While a common assumption that pouring concrete in wet/rainy weather presents more favourable curing conditions, see Sephaku Cements top tips and tricks to pouring concrete in rainy climates making sure your concrete pouring project is a solid success.
As one of South Africa’s provinces moves from a hot and wet summer, another one of our provinces are lined up for a cold and rainy winter which means inevitably South African concrete contractors will all be required to pour concrete in wet and rainy conditions at some time during the year. While concrete and water go together like a hand in glove, there are very specific guidelines that should be followed under wet and rainy conditions to make sure the integrity of your concrete project is not compromised by unpredictable summer thundershowers or weeklong soft soaking rains. As with so many things in the concrete construction business, success is largely put down to the timing of things, whereby with planning and a little bit of forethought, even the most disastrous conditions need not stop your progress.
Plan Around Weather Forecasts
While it’s neither a fool-proof method nor wise to place all of your faith in the weather forecast, a good place to start is by planning your concrete pouring project around expert weather predictions.

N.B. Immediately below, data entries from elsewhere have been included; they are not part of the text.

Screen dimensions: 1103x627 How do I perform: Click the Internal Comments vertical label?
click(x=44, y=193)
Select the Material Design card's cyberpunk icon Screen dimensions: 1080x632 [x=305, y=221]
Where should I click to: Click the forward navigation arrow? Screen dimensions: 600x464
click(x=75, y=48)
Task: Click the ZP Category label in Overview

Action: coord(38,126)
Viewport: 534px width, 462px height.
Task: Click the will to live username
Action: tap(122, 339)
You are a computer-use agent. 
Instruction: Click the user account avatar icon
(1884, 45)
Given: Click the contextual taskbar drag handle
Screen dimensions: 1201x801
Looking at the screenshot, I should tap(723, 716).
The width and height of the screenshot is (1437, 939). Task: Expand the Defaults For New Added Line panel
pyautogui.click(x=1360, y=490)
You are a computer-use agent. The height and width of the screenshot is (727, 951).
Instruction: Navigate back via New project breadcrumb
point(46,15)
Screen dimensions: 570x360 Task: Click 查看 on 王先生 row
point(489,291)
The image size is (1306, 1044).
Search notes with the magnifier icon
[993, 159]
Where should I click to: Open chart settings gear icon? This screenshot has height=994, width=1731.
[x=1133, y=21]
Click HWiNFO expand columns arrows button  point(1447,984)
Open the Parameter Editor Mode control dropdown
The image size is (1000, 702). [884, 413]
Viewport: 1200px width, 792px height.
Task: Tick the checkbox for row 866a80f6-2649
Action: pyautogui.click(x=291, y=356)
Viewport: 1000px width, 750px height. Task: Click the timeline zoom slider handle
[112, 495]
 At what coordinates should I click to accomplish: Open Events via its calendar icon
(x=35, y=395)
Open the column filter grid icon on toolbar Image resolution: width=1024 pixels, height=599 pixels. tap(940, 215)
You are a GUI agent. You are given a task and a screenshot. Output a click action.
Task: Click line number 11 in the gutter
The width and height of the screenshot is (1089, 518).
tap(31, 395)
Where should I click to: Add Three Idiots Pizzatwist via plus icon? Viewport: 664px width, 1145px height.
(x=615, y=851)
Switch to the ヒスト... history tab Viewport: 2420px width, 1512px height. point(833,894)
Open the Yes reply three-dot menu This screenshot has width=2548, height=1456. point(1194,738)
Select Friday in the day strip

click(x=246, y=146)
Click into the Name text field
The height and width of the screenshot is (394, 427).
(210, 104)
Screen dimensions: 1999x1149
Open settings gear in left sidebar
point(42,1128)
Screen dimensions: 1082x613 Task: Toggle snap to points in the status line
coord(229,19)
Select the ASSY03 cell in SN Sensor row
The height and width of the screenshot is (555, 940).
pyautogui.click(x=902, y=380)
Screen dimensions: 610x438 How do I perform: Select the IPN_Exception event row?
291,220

With a number of resources that offer a near accurate seven to ten-day weather forecast begin by keeping a close watch on the coming weather predictions planning your project around the drier days than on the scheduled wet ones. No matter how much pressure your project may be under, it’s always a smarter choice to postpone pouring until drier conditions if the weather forecast predicts wet/rainy weather.
In the case of an unpredictable summer thunderstorm, hard and fast rain can negatively affect newly poured concrete, causing the surface to become over saturated and soft, compromising the overall strength and increasing the risk of cracking once cured. If your concrete project has been poured within a few hours of a fast-moving thunderstorm try to protect the surface of the concrete by erecting a temporary shelter above the worksite even if this is effective enough to deter just some of the downpour.
Sweep Away the Excess
Once a sudden downpour has come to an end, never try to blend excess rainwater into poured concrete, remember that the correct water to cement ratio must be adhered to in order to ensure the concrete cures with its required strength. Provided that doing so won’t damage or deface the desired finish, try to push or pull excess water from the surface of recently poured concrete. If the concrete was placed between four and eight hours prior the rain setting in, you need not be concerned with removing any excess water from the surface.
Pouring Concrete After the Rain
While waiting for the rain to subside before placing new wet concrete, it’s important to note that wet concrete should never be poured into a hollow filled with water or cavities and groves that are filled with remaining water or runoff. By doing so, much in the same way as rain falling and pooling onto the surface of concrete, concrete poured into a puddle of rainwater will adversely affect the water to cement ratio compromising the strength and consistent curing of your concrete project.